### PROBLEM DESCRIPTION
In the material below, find the line with "You are a computer-use agent. The height" and the line with "1245x900 pixels.", then output those two lines and every line between them, exactly.

### GIVEN DATA
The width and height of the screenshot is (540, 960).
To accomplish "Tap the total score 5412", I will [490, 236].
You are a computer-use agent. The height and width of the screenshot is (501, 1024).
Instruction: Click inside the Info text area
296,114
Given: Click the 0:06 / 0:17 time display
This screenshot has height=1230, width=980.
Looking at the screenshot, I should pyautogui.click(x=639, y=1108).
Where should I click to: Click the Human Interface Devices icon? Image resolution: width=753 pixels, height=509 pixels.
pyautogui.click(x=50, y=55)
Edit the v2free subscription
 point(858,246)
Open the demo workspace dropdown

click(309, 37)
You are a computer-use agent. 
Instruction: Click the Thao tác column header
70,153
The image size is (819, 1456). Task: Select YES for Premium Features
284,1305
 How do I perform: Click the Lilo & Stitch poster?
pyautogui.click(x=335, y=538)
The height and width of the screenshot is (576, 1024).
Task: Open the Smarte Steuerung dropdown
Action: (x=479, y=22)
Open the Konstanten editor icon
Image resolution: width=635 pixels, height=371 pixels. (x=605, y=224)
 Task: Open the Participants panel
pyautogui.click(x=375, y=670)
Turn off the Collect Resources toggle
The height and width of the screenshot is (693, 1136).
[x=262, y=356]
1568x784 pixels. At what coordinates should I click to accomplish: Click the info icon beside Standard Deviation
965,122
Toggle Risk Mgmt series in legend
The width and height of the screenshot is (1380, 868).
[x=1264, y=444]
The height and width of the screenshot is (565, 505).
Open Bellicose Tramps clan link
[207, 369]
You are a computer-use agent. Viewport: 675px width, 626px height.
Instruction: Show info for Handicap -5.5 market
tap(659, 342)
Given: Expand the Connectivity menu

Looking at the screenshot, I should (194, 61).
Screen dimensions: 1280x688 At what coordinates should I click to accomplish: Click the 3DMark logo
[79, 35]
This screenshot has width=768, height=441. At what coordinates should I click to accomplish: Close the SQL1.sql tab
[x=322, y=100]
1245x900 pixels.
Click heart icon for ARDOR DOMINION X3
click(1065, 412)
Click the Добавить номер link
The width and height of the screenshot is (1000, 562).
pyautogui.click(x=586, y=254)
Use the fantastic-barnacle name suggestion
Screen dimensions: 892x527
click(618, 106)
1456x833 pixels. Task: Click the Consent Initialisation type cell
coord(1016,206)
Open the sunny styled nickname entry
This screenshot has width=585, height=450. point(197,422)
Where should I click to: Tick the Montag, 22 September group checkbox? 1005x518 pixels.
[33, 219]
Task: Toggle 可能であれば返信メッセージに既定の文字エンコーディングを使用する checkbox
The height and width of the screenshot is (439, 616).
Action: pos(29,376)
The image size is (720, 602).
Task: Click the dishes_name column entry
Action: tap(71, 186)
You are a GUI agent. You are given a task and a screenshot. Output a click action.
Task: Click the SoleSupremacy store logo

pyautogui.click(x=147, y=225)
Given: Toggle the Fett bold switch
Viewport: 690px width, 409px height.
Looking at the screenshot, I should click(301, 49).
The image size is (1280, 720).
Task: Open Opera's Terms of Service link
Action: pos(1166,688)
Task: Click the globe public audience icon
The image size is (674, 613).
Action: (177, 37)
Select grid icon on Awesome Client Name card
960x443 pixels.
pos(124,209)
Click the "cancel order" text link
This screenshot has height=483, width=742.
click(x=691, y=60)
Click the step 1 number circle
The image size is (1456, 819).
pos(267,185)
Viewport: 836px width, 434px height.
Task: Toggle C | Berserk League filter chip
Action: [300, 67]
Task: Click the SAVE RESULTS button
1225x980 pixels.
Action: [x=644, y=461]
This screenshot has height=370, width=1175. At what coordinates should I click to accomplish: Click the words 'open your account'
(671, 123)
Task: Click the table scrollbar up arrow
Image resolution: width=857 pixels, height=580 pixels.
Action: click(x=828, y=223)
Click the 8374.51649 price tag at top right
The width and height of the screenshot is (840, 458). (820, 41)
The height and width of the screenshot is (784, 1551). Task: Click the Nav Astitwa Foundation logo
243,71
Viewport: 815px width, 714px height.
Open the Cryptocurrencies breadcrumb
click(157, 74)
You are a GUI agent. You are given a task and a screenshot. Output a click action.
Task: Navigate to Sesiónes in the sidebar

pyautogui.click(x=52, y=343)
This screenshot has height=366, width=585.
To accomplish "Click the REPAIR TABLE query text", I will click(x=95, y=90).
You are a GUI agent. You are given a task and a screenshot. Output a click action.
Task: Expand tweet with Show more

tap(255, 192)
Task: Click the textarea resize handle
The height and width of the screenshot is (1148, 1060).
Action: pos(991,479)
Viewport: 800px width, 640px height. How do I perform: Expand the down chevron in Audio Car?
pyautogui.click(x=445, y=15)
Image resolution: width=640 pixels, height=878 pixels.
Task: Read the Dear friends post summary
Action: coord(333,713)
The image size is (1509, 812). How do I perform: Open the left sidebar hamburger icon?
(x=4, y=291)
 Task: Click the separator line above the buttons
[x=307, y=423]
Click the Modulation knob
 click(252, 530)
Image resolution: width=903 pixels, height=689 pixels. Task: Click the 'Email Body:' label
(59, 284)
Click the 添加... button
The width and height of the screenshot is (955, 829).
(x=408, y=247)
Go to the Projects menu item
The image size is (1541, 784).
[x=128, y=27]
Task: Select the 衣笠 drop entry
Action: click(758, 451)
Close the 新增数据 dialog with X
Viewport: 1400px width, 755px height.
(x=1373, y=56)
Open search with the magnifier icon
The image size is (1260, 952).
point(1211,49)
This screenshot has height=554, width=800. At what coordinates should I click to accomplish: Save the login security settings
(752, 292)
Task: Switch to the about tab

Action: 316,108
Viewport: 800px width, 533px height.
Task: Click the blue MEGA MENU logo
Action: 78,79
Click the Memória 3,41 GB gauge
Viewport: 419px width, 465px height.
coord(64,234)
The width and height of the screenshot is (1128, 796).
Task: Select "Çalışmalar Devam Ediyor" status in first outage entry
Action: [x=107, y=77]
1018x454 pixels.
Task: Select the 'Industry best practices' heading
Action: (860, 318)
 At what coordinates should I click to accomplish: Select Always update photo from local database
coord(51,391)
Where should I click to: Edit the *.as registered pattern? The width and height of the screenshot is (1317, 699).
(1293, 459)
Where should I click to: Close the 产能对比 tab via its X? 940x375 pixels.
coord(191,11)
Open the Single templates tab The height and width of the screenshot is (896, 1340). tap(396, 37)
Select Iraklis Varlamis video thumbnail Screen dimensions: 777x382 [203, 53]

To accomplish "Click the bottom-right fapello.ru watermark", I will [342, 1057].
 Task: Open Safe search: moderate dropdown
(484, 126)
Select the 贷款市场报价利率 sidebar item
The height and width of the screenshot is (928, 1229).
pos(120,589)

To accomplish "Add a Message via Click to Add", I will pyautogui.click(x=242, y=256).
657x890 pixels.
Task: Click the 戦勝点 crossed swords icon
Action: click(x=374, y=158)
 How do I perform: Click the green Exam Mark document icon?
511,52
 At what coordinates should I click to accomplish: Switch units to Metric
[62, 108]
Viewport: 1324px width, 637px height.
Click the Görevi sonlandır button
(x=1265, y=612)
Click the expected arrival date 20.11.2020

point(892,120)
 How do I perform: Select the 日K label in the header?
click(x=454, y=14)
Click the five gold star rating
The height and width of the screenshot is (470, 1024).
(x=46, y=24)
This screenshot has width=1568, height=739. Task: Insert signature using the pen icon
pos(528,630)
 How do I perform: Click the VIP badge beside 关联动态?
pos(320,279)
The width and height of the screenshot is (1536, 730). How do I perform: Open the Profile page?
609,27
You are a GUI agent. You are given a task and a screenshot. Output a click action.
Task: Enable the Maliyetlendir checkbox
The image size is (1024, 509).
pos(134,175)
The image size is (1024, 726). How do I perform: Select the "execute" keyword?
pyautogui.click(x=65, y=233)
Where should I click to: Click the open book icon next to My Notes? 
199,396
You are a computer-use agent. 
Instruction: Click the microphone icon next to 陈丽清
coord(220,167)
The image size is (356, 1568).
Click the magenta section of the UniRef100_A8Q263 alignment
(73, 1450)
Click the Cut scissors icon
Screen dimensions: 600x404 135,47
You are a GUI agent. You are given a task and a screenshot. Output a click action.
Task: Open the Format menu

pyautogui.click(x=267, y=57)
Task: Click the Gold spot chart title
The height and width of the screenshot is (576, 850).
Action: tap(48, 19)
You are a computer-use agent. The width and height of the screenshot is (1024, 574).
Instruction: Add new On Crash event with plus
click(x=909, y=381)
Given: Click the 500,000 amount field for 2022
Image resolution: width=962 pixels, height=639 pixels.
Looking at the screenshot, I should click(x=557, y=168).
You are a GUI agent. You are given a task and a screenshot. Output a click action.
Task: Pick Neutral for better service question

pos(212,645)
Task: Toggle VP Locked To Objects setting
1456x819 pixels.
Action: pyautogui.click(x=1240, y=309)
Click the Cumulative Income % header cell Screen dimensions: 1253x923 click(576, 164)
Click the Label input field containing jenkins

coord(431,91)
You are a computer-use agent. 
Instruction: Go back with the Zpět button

### ANSWER TO THE EXERCISE
You are a computer-use agent. The height and width of the screenshot is (501, 1024).
Instruction: Click inside the Info text area
296,114
Given: Click the 0:06 / 0:17 time display
This screenshot has height=1230, width=980.
Looking at the screenshot, I should pyautogui.click(x=639, y=1108).
Where should I click to: Click the Human Interface Devices icon? Image resolution: width=753 pixels, height=509 pixels.
pyautogui.click(x=50, y=55)
Edit the v2free subscription
 point(858,246)
Open the demo workspace dropdown

click(309, 37)
You are a computer-use agent. 
Instruction: Click the Thao tác column header
70,153
The image size is (819, 1456). Task: Select YES for Premium Features
284,1305
 How do I perform: Click the Lilo & Stitch poster?
pyautogui.click(x=335, y=538)
The height and width of the screenshot is (576, 1024).
Task: Open the Smarte Steuerung dropdown
Action: (x=479, y=22)
Open the Konstanten editor icon
Image resolution: width=635 pixels, height=371 pixels. (x=605, y=224)
 Task: Open the Participants panel
pyautogui.click(x=375, y=670)
Turn off the Collect Resources toggle
The height and width of the screenshot is (693, 1136).
[x=262, y=356]
1568x784 pixels. At what coordinates should I click to accomplish: Click the info icon beside Standard Deviation
965,122
Toggle Risk Mgmt series in legend
The width and height of the screenshot is (1380, 868).
[x=1264, y=444]
The height and width of the screenshot is (565, 505).
Open Bellicose Tramps clan link
[207, 369]
You are a computer-use agent. Viewport: 675px width, 626px height.
Instruction: Show info for Handicap -5.5 market
tap(659, 342)
Given: Expand the Connectivity menu

Looking at the screenshot, I should (194, 61).
Screen dimensions: 1280x688 At what coordinates should I click to accomplish: Click the 3DMark logo
[79, 35]
This screenshot has width=768, height=441. At what coordinates should I click to accomplish: Close the SQL1.sql tab
[x=322, y=100]
1245x900 pixels.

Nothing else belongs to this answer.